[Records for this exercise]:
»»

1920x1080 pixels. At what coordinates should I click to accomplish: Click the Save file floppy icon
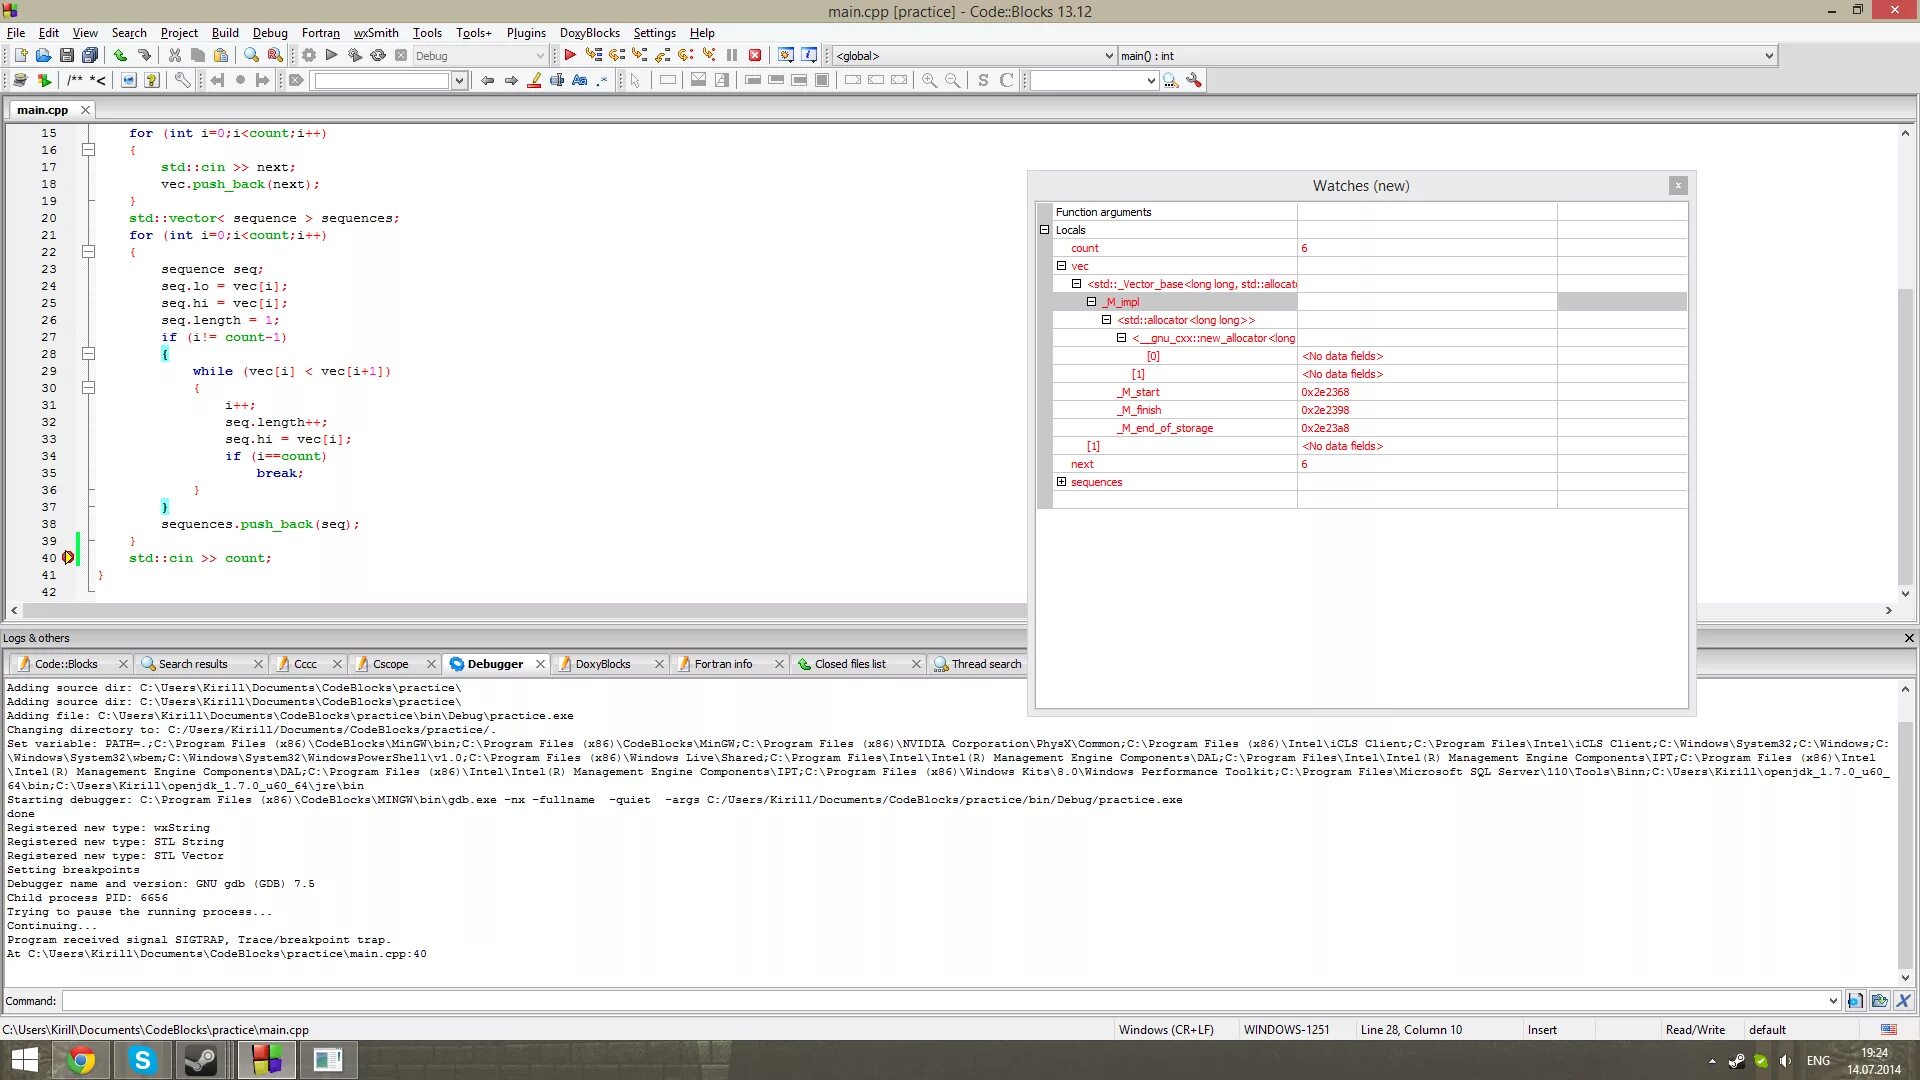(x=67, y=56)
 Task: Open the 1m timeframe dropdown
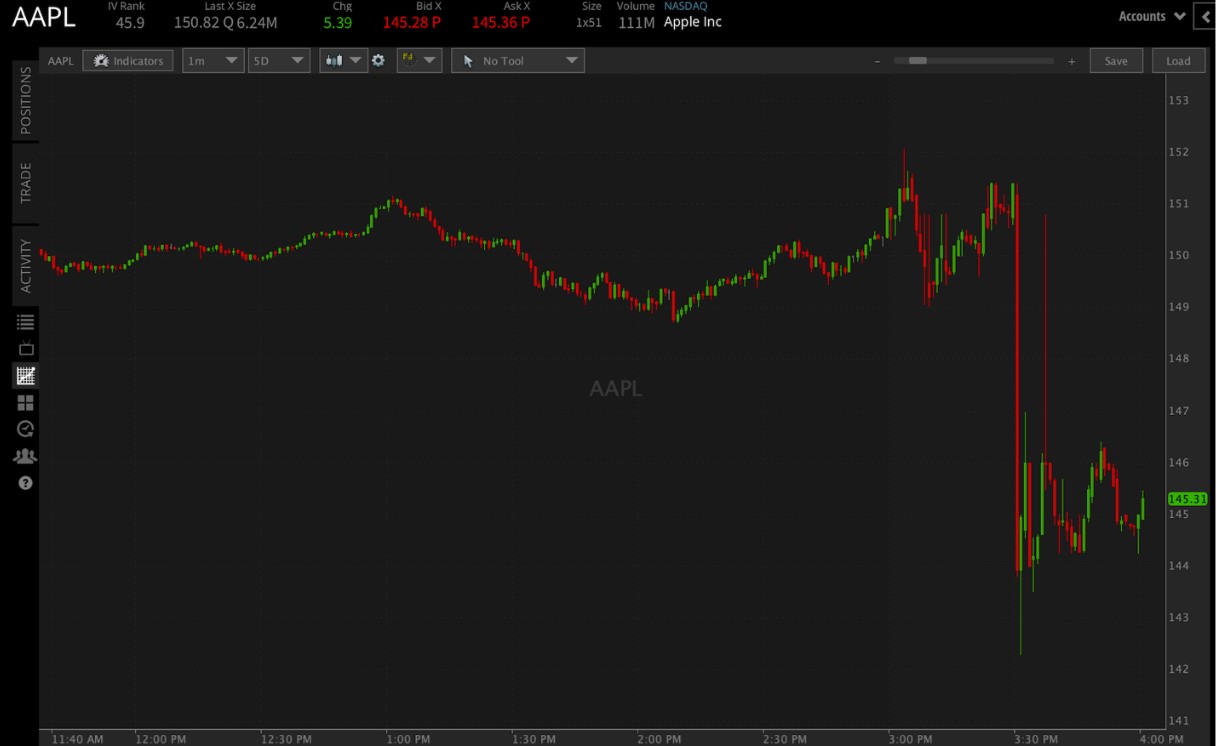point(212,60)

««
»»

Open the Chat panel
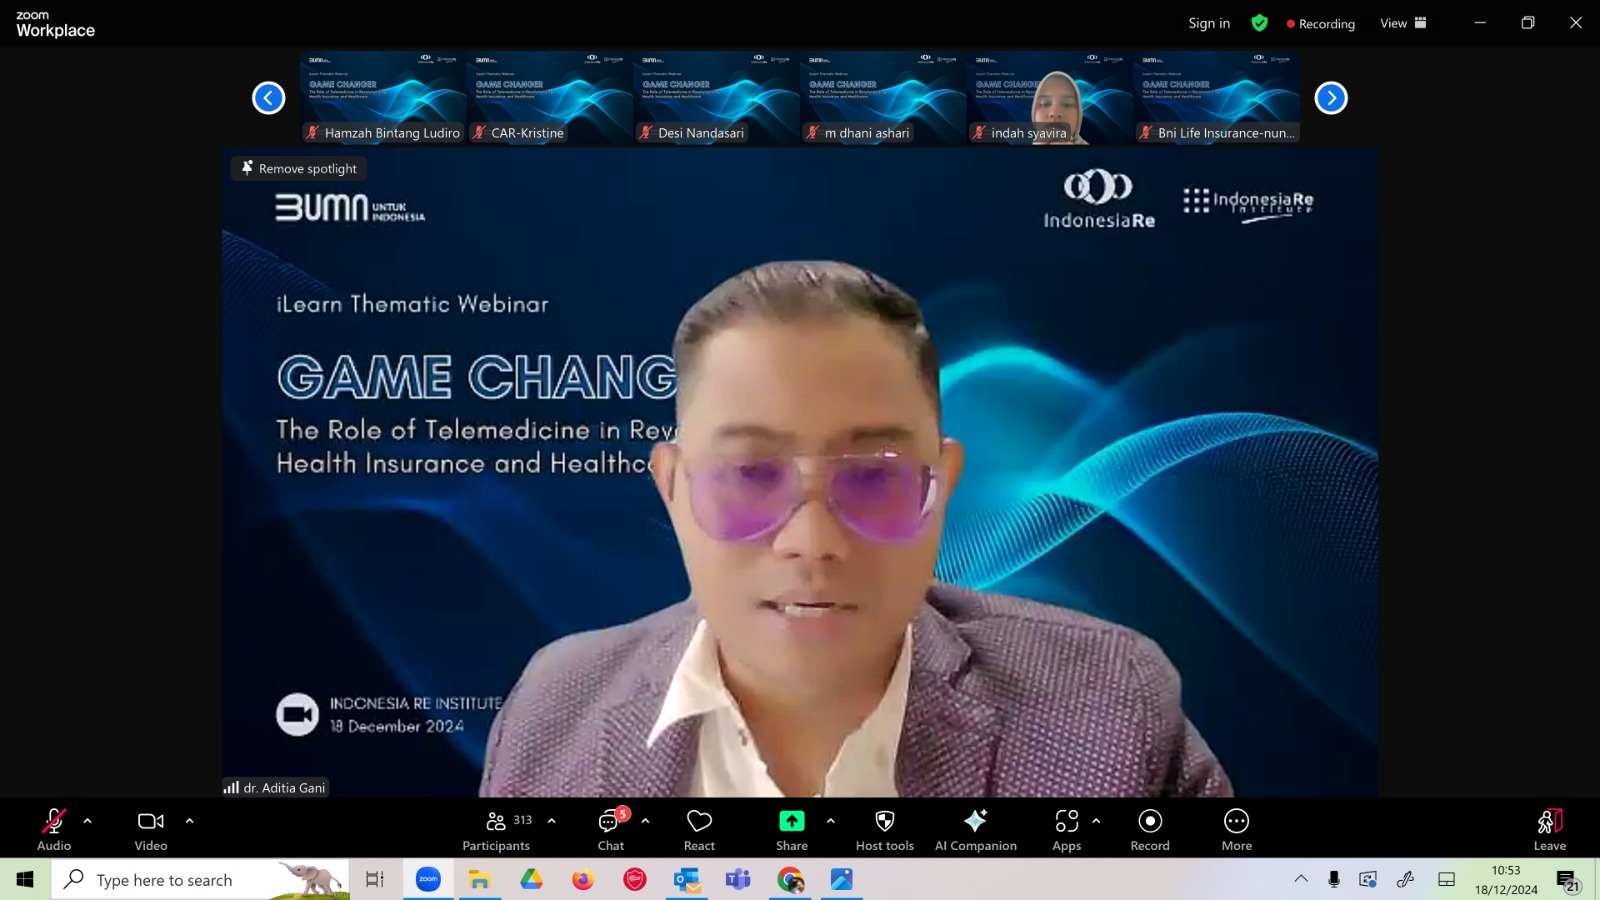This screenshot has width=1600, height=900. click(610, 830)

««

[Prompt]:
Copy word for word the records from the line containing "1920x1080 pixels. At" up to and including the line containing "point(212,60)", leaving out the pictures.

[Result for this task]:
1920x1080 pixels. At what coordinates should I click to accomplish: Click the Save file floppy icon
(x=67, y=56)
 Task: Open the 1m timeframe dropdown
point(212,60)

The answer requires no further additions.